Doç. Dr. Barış Ekici

Assoc. Dr. Baris Ekici

Pediatric Neurology Spec

Headache (Migraine) in Children

Contrary to popular belief, migraine is a common disorder in children.

Assoc. Dr. Baris Ekici

4-Minute Read

Headache (Migraine) in Children

Headache is one of the complaints affecting the quality of life in childhood. Headache frequency increases with age throughout childhood, and the frequency of headaches in the 7-15 age group ranges from 26-82%.

International Headache Society “International Headache Society” (IHS) finally grouped headaches in two groups in 2004 as primary and secondary. In this grouping; Pain is considered a “primary headache” if there is no structural change or systemic disease or previous head trauma as the cause of the pain, with history, physical and neurological examination, or further investigations when necessary. Primary headaches constitute approximately 90% of headaches in adults. Primary headaches are grouped into four subgroups by IHS as migraine, tension-type headache, headaches with cluster and other autonomic findings, and other rare recurrent headaches. Migraine constitutes an important part of the primary headache group in the childhood age group. The frequency of migraine in school age varies between 3.2% and 14.5%.

Instead of the diagnosis of migraine in children, upper respiratory tract infections such as sinusitis are often considered and unnecessary antibiotic therapy is applied. Migraine disrupts the child’s school attendance and affects academic success by appearing during exam periods. However, the frequency of headaches of these patients can be reduced with daily behavioral arrangements and sports. Preventive treatments are recommended for those whose complaints continue with these measures.

Which tests should be done to find the cause of the headache?

There is no mandatory test. After evaluation with history and examination, tests should be performed if necessary. Brain tomography, brain magnetic resonance imaging, electroencephalography should be performed in patients with suspected secondary causes. It is essential to have a brain imaging method for young children (usually recommended under 5 years old). Worrying by the family may also be a reason for these tests. In patients who do not have clinical signs of sudden onset or exacerbation of sinusitis such as fever, cough, runny nose, sinusitis film does not need to be taken. Conditions such as eye problems, problems in near vision in general, and eye pressure can cause persistent or recurrent headaches.
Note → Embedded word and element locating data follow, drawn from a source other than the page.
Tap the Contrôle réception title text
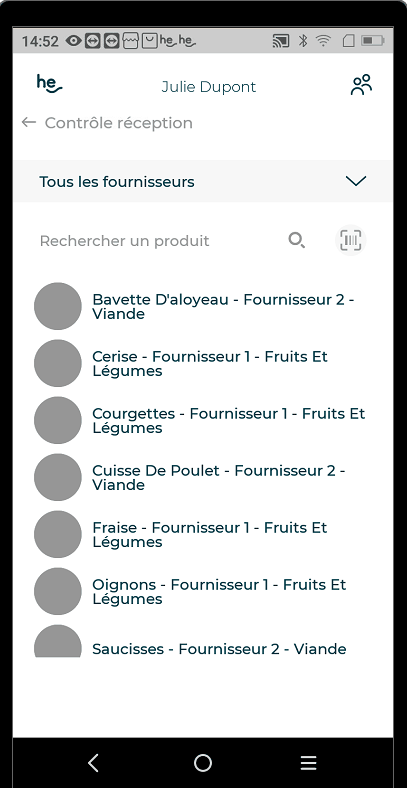Image resolution: width=407 pixels, height=788 pixels. pos(119,123)
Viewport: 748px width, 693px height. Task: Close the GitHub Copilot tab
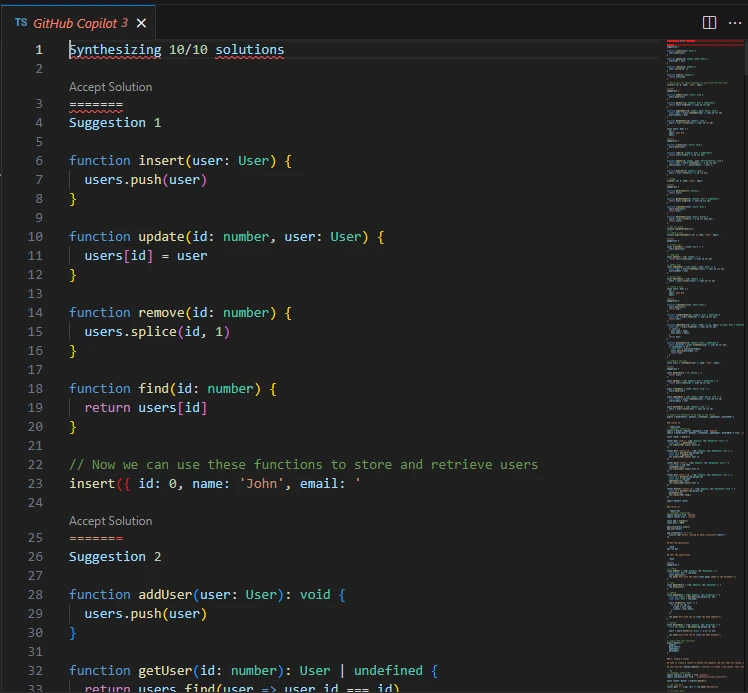141,23

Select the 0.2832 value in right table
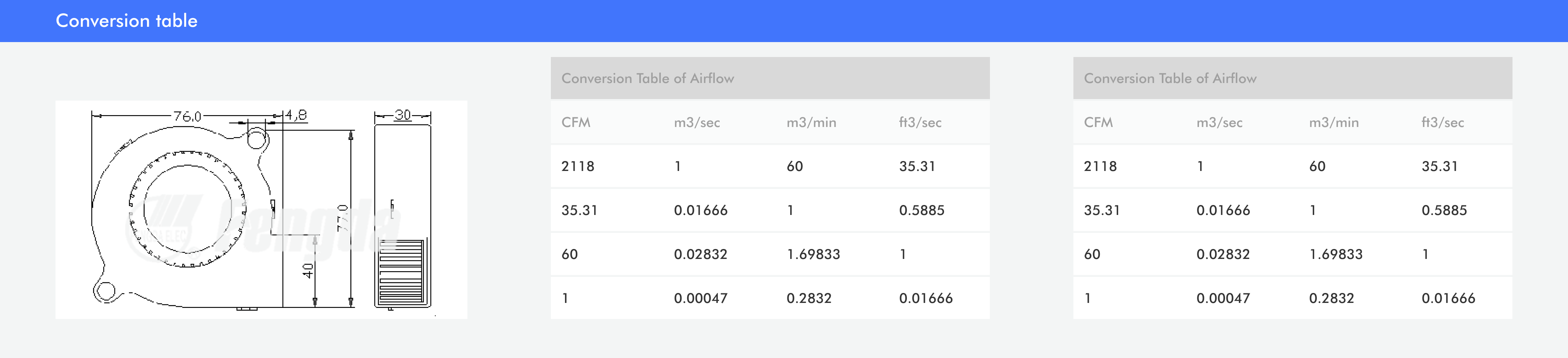(x=1331, y=298)
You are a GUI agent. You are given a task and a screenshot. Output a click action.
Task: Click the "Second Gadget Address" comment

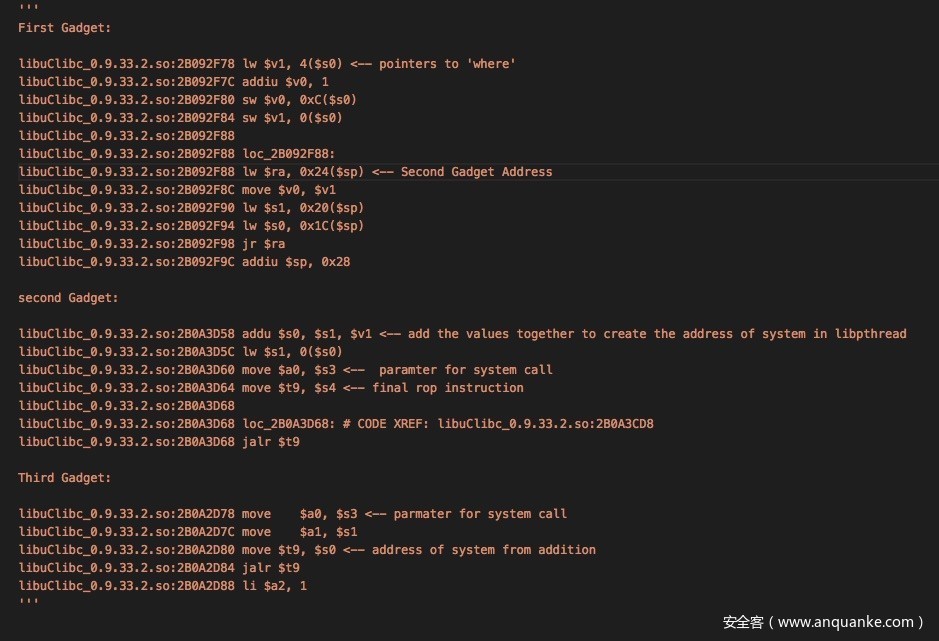pyautogui.click(x=476, y=172)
Although eye examination is not required in children with headache, since eye and vision problems in children are not always easily noticed, taking them to the hospital for headache can be considered as an opportunity to undergo an eye examination.

Could my child’s headaches be psychological?
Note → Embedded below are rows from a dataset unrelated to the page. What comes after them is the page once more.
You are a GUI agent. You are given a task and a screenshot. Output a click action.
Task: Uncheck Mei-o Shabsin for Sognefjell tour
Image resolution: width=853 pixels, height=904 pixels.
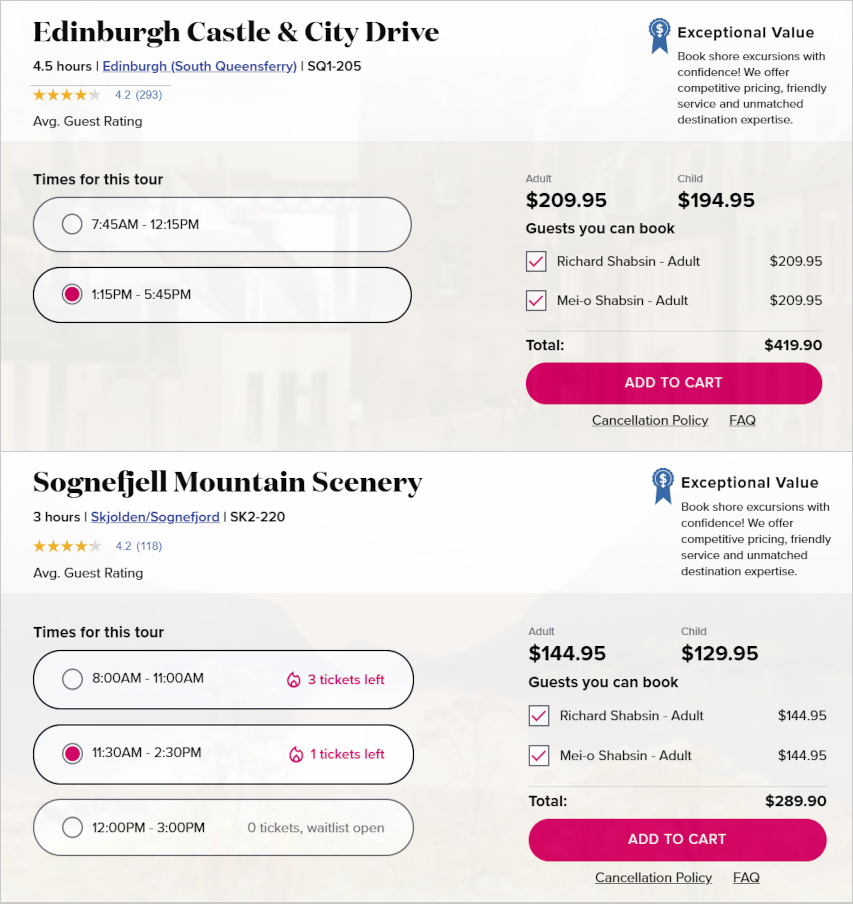[539, 756]
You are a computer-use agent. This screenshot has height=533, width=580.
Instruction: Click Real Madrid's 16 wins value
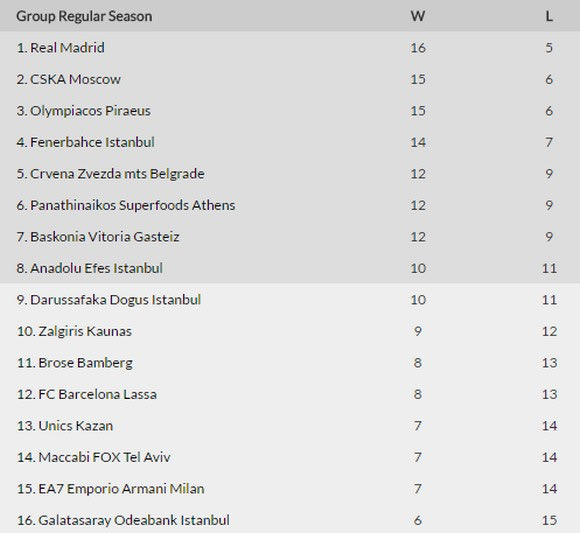[x=418, y=48]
The answer to this question should be given after making sure that there is no underlying secondary cause of headache in both adults and children, and as a result of follow-up. There may be only headaches due to psychological reasons (as a result of reasons such as depression, anxiety disorder). What is frequently seen is the presence of such disorders or some personality traits in addition to those with primary headaches. School problems, family problems can be seen together with headaches in children. Which of these causes headache can only be determined by specialist doctors. In this regard, cooperation between child neurologist, child psychiatrists, family, child and teacher may be necessary.
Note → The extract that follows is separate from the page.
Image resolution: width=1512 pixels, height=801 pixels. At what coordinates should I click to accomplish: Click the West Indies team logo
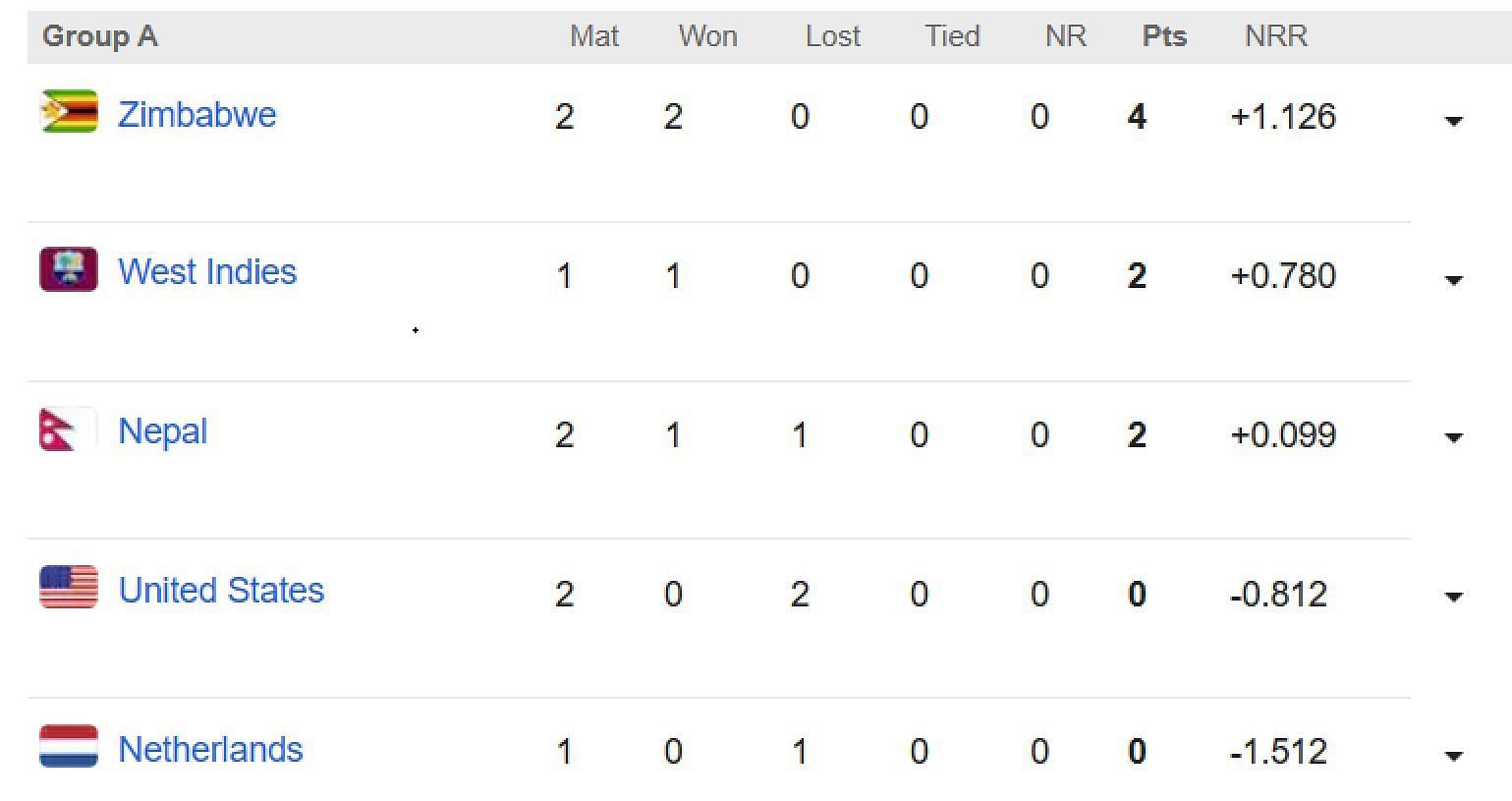click(69, 269)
What can I do to help the doctor diagnose my child’s headache?

In a child who is seen by a pediatric neurologist and is thought to have primary headache that is not due to an underlying cause, the cause (such as migraine, tension headache) can be said or revealed as a result of follow-up. Different types of primary headaches may coexist in some patients. The information you will write when your child has a headache (the headache diary) is extremely important in the diagnosis, follow-up and evaluation of the treatment. The diary should include information such as the date, the initiator of the pain, the time of the pain, type, location, severity, duration, how it went and whether it interfered with school, lessons or activities, and whether he used painkillers. It is extremely important to identify the causes that initiate the pain. You can also ask your child to draw a picture of how they feel when they have a headache. Your doctor, who will evaluate this information, will help you about what to do.